By Itô’s formula, the generator \(\mathcal{A}\) acts on functions \(f \in C^2([0,1])\) as \[\label{eq46gen95SDE}
\mathcal{A}f(x) = \big(-(1 - {\vartheta})x(1 - x) + \rho(x)\big) f'(x) + \frac{1}{2}x(1 - x)\big(1 - (1 - {\vartheta})x\big) f''(x).\tag{7}\] To relate this to the discrete generator, we perform a fourth-order Taylor expansion,
yielding \[\begin{align}
\mathcal{A}^{{R}} f(x)\;=&\;{R}\, {\mathbb{E}}_{x}\big[ X_{1}^{{R}} - x \big] f'(x) + \frac{1}{2} {R}\, {\mathbb{E}}_{x}\big[ (X_{1}^{{R}} - x)^2 \big] f''(x) + \frac{1}{6} {R}\, {\mathbb{E}}_{x}\big[ (X_{1}^{{R}} - x)^3 \big]
f'''(x) \\
&+ \frac{1}{12} {R}\, {\mathbb{E}}_{x}\big[ (X_{1}^{{R}} - x)^4 f^{(4)}(Z_{x}) \big],
\end{align}\] for some random point \(Z_{x}\) in \([0,1]\). Using the bound \[\big\vert {\mathbb{E}}_{x}\big[ (X_{1}^{{R}}-x)^4
f^{(4)}(Z_{x})\big]\big\vert\;\leq\; {\mathbb{E}}_{x}\big[ (X_{1}^{{R}}-x)^4\big] \, \Vert f^{(4)}\Vert_{\infty},\] where \(\Vert\cdot\Vert_{\infty}\) denotes the uniform norm, it suffices to prove that
\[\begin{align}
{R}\,{\mathbb{E}}_{x}[X_{1}^{{R}}-x]\,&\xrightarrow[{R}\to\infty]{}\, -(1-{\vartheta}) x (1-x)+\rho(x),\tag{8}\\
{R}\,{\mathbb{E}}_{x}\big[(X_{1}^{{R}}-x)^2\big]\,&\xrightarrow[{R}\to\infty]{}\, x(1-x)\big(1-(1-\vartheta) x\big),\tag{9}\\
{R}\,{\mathbb{E}}_{x}\big[ (X_{1}^{{R}}-x)^3\big]\,&\xrightarrow[{R}\to\infty]{}\,0,\tag{10}\\
{R}\,{\mathbb{E}}_{x}\big[ (X_{1}^{{R}}-x)^4\big]\,&\xrightarrow[{R}\to\infty]{}\,0,\tag{11}
\end{align}\] uniformly in \(x\in[0,1]\).
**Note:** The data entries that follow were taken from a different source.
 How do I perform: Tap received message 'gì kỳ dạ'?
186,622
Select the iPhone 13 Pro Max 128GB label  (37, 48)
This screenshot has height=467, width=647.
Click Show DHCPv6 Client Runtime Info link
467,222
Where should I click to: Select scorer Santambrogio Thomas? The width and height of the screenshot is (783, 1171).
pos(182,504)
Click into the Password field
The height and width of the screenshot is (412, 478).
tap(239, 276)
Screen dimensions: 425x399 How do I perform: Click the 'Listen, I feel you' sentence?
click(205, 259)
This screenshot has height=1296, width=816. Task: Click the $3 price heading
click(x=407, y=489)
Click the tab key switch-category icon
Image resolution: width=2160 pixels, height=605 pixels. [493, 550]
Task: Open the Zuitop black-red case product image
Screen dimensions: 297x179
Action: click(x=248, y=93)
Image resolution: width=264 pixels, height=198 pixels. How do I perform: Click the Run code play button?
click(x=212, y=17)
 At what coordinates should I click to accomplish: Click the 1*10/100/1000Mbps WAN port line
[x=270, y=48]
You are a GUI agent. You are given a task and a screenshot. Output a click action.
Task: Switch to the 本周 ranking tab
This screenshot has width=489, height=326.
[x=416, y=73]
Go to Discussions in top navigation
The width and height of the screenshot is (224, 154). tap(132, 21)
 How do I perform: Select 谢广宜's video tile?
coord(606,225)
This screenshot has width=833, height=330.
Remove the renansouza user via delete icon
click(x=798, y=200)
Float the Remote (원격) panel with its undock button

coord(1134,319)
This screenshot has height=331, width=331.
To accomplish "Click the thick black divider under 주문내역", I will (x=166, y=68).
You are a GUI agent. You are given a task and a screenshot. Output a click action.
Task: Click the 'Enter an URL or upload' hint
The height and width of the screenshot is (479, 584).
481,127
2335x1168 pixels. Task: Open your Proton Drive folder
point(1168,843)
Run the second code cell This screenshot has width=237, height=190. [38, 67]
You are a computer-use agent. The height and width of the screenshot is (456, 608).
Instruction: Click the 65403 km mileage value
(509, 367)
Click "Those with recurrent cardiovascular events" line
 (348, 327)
These convergence statements will be established in Section 4, after preparing the necessary tools from renewal theory. The connection to the latter becomes evident by observing that, via identity 6 , the centered moments \({\mathbb{E}}_{x}[(X_{1}^{{R}} - \rho_{{R}}(x))^n]\) for \(n = 1,2,3,4\) can be written in terms of \(S_{\tau({R})}\) and \(\tau({R})\)\[\label{eq:moments-62renewal32theory}
{\mathbb{E}}_{x}\big[\big(X_{1}^{{R}} - \rho_{{R}}(x)\big)^n\big]\;=\;\frac{(-1)^n}{(1 - {\vartheta})^n} {\mathbb{E}}_{x}\left[ \Big( \frac{S_{\tau({R})}}{\tau({R})} - \mu\big(\rho_{{R}}(x)\big) \Big)^n \right].\tag{12}\] Two key ingredients
in proving the uniform convergence of the generator are:
a uniform version of an \(L^p\)-type elementary renewal theorem (see 14 below), and
a uniform weak convergence result for the stopping summand \(\xi_{\tau({R})}\).
In our setting, the classical (pointwise) elementary renewal theorem states that, for each \(p \in [0,1]\), \[\lim_{{R}\to\infty}\frac{{R}}{\tau({R})}\;=\;\mu(p)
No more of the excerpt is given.